Back in the day, before OpenTelemetry, if I was instrumenting my code with a Prometheus client library, would I be expected to have written my instrumentation ensuring the metric always recorded the same set of attributes? Something like:

func RecordResponseTime(duration, httpRoute, statusCode, errorType) {
   var histogram = meter.CreateHistogram("http.server.request.duration");

   if (errorType == null) {
      errorType = "unset";
   }

   histogram.Record(duration, {
      "http.route" = httpRoute,
      "http.response.status_code" = statusCode,
      "error.type" = errorType
   });
}

It's true, I'm not an expert with Prometheus/PromQL, but I'm surprised this is a problem that needs to be addressed by instrumentation authors rather than alert/dashboard authors. Is it difficult or unusual practice to write alerts that are not brittle using PromQL? For example, if I wanted to alert when overall request latency exceeds a threshold, it seems like it would be a bug not to craft the alert to aggregate all timeseries into one.

I have to imagine I'm still missing something...

pyohannes commented 5 months ago

It's true, I'm not an expert with Prometheus/PromQL, but I'm surprised this is a problem that needs to be addressed by instrumentation authors rather than alert/dashboard authors.

This is more about a contract between instrumentation authors and alert/dashboard authors. The question being whether instrumentation provide a fixed or extensible set of metric attributes.

Is it difficult or unusual practice to write alerts that are not brittle using PromQL?

I would say no. The idea to define an alert that doesn't define aggregations on a fixed set of attributes didn't occur to me before this discussion, but I'm not sure this can be generalized. It's for sure possible to do it and to define alerts that are "brittle" in that sense.

lmolkova commented 5 months ago

@alanwest

The assumption is that users should write alerts/build dashboards based on the metric definition rather than the actual data. I.e. I can write

histogram_quantile(
  0.9,
  sum by(le, http_route, error_type) (
    rate(http_server_request_duration[5m])
  )
)

just based on the md/yaml files before any actual data flows into my backend.

jsuereth commented 5 months ago

Both this example and the scenario of upgrading instrumentation which adds an attribute to an existing metric seem to share the same risk. Don't they both have the potential of breaking my dashboards and alerts when using Prometheus/PromQL because there are now at least two timeseries?

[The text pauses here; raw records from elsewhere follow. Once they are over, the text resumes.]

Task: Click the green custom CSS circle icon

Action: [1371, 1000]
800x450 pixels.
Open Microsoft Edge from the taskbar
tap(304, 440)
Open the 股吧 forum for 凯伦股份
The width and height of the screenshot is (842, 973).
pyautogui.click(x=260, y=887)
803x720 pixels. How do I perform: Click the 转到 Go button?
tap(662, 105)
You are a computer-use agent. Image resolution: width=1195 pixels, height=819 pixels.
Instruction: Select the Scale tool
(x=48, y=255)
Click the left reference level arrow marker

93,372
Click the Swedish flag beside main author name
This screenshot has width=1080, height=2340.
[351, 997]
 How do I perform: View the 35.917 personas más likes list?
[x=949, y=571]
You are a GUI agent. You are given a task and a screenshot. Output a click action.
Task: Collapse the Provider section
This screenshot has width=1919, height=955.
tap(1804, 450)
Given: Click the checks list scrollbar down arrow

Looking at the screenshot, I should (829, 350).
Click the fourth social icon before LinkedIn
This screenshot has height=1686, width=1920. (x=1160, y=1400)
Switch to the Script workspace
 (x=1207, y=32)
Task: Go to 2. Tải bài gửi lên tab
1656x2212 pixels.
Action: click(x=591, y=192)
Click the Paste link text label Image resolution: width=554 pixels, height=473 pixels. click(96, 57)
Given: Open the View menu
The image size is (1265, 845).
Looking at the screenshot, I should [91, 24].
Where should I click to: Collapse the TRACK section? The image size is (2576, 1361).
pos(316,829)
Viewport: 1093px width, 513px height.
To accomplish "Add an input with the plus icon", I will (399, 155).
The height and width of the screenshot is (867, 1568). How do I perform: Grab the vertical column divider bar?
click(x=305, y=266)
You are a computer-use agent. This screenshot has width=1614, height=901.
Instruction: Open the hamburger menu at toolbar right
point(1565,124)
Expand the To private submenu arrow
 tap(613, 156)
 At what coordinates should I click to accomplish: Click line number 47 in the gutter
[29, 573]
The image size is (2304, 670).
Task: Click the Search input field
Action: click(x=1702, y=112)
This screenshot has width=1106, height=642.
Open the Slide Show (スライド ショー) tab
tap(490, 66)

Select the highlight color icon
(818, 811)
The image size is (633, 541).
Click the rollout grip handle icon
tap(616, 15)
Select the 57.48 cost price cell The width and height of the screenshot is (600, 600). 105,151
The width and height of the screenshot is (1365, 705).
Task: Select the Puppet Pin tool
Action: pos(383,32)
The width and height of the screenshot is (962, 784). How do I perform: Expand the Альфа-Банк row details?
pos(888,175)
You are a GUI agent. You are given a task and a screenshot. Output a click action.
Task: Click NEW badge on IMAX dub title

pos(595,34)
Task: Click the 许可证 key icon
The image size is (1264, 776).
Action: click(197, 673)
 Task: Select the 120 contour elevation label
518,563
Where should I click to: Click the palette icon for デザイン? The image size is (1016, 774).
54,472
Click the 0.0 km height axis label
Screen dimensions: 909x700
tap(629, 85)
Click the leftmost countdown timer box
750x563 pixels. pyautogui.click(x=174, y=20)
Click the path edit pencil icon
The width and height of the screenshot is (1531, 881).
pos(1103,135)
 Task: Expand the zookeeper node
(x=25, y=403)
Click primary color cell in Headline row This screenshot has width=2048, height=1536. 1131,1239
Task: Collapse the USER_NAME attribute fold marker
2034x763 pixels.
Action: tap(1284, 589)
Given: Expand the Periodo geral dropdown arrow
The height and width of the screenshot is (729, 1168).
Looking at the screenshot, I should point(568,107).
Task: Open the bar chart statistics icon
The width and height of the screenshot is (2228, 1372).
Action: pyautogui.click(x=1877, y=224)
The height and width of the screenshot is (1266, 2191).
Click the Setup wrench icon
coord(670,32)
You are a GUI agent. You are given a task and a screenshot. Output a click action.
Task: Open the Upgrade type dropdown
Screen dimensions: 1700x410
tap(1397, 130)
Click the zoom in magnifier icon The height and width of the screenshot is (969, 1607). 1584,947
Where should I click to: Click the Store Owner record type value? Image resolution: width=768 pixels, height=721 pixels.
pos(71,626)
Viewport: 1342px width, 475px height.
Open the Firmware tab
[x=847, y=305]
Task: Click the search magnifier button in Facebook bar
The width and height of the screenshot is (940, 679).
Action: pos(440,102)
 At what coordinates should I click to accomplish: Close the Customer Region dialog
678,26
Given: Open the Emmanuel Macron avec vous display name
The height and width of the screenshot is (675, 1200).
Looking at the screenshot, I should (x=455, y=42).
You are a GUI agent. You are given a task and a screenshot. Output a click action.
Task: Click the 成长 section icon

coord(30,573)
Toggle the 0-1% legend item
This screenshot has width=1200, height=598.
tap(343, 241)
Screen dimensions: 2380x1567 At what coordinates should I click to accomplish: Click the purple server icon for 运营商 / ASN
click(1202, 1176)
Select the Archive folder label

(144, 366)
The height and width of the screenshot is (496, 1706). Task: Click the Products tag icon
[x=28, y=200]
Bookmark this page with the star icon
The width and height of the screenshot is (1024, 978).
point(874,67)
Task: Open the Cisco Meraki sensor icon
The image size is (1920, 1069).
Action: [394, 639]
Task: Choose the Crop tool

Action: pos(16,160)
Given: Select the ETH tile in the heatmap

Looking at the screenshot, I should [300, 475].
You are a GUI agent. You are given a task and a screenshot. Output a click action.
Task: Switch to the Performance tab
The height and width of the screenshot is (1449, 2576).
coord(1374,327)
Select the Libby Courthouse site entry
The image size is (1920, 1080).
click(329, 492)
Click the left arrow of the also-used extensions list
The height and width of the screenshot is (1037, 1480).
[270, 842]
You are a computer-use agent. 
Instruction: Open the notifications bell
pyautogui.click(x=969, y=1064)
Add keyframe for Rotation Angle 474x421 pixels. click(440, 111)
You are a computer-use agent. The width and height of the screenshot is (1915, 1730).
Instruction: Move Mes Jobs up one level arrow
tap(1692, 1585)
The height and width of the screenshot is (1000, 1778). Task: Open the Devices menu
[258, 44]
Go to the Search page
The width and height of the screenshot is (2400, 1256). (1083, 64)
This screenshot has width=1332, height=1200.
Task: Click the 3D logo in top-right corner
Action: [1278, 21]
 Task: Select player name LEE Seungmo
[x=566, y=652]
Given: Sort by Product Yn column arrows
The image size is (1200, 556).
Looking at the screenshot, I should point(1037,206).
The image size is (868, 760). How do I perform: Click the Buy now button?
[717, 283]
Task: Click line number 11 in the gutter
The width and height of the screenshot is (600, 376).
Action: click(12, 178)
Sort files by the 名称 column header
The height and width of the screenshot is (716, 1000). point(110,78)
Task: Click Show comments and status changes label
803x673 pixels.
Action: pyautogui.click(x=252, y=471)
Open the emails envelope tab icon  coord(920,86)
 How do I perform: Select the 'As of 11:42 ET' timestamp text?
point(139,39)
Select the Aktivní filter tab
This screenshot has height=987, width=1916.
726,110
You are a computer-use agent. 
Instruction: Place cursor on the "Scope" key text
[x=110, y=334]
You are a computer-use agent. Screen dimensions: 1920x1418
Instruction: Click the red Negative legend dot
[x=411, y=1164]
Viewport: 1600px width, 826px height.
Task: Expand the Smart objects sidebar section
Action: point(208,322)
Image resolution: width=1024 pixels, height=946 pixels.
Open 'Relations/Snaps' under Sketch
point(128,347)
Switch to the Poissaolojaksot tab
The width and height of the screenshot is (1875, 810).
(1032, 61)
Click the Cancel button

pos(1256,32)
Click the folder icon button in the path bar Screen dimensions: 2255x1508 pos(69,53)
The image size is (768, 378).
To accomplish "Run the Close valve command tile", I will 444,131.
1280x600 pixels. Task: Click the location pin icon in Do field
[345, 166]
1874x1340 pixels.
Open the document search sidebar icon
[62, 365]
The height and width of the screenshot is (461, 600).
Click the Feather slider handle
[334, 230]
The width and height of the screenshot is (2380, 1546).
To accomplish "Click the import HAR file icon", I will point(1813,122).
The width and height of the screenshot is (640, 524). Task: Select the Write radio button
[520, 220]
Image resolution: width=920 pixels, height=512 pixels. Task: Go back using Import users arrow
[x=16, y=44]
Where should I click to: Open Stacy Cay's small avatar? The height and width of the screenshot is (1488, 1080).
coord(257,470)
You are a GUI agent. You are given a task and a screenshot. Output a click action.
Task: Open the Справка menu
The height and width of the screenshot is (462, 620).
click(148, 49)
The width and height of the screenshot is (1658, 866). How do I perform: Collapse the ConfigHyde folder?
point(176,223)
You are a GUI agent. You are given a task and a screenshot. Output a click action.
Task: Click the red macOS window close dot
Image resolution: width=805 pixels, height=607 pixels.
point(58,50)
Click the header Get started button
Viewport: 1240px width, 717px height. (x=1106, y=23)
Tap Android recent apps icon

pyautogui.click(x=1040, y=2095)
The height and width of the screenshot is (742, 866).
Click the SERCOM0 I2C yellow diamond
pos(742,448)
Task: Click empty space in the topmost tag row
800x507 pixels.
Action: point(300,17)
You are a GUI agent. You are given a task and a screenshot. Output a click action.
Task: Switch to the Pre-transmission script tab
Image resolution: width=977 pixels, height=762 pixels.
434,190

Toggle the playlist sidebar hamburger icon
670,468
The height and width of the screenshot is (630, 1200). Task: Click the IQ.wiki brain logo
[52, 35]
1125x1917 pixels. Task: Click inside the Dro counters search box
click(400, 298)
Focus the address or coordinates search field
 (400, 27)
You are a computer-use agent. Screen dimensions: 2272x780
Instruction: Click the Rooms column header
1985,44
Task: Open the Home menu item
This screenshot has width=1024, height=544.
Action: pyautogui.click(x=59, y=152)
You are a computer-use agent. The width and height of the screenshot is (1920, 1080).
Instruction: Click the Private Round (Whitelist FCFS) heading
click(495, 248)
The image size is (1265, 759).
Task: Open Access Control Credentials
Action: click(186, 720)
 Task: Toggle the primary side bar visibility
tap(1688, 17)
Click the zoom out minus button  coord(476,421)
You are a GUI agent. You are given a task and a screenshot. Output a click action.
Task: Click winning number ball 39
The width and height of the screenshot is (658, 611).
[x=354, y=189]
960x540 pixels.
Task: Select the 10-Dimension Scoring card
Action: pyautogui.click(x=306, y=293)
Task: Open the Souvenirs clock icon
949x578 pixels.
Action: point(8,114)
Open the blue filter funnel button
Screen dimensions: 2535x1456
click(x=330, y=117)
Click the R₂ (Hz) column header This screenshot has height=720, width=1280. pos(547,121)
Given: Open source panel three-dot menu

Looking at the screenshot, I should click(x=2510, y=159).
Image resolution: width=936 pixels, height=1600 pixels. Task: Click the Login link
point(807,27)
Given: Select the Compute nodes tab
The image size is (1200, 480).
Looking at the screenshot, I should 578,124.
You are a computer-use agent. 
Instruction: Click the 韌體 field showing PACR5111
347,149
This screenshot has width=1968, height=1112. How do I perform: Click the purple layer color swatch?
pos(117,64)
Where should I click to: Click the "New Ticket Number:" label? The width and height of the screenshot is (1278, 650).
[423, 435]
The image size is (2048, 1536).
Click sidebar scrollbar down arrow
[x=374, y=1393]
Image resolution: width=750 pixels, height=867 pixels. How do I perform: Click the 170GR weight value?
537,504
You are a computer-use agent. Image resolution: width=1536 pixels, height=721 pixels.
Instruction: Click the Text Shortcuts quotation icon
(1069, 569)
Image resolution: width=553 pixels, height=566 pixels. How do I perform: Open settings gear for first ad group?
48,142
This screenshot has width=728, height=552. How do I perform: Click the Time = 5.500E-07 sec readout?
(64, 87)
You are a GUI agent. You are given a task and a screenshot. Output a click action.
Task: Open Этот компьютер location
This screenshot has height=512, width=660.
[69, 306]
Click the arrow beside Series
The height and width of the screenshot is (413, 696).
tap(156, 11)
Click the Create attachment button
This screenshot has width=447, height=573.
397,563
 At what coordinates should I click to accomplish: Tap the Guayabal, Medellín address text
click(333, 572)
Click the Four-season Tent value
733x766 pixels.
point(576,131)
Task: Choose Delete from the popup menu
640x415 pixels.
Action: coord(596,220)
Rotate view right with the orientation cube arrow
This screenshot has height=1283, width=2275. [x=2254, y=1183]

So actually empty labels in prometheus are modeled as such. In your example where you'd set the "error.type" to "unset" is achieved by just not passing error.type. Every metric point effectively "fills out" labels with empty strings in the data model.

As Liudmilla points out, always grouping ({metric} by ({labels})) is a good way to avoid breakage on new labels. However, in this case you won't actually see a breakage because the "counts" from errors never make it into the same timeseries as the "counts" from non-errors. By design, these are two separate timeseries. You can join them with a by grouping to get a total count, but having them as separate timeseries allows us to do things like check error rate %, etc.

pyohannes commented 4 months ago

Should we migrate this rationale description into some kind of guidance on semconv? I'd love to not repeat this discussion every time someone unfamiliar with Prometheus/PromQL (and its ilk) join semconv....

💯%

A good place for it is https://github.com/open-telemetry/semantic-conventions/blob/main/docs/general/metrics.md

We discussed this again today in the messaging workgroup, we agreed it would be great to add some reasoning around this to semantic conventions.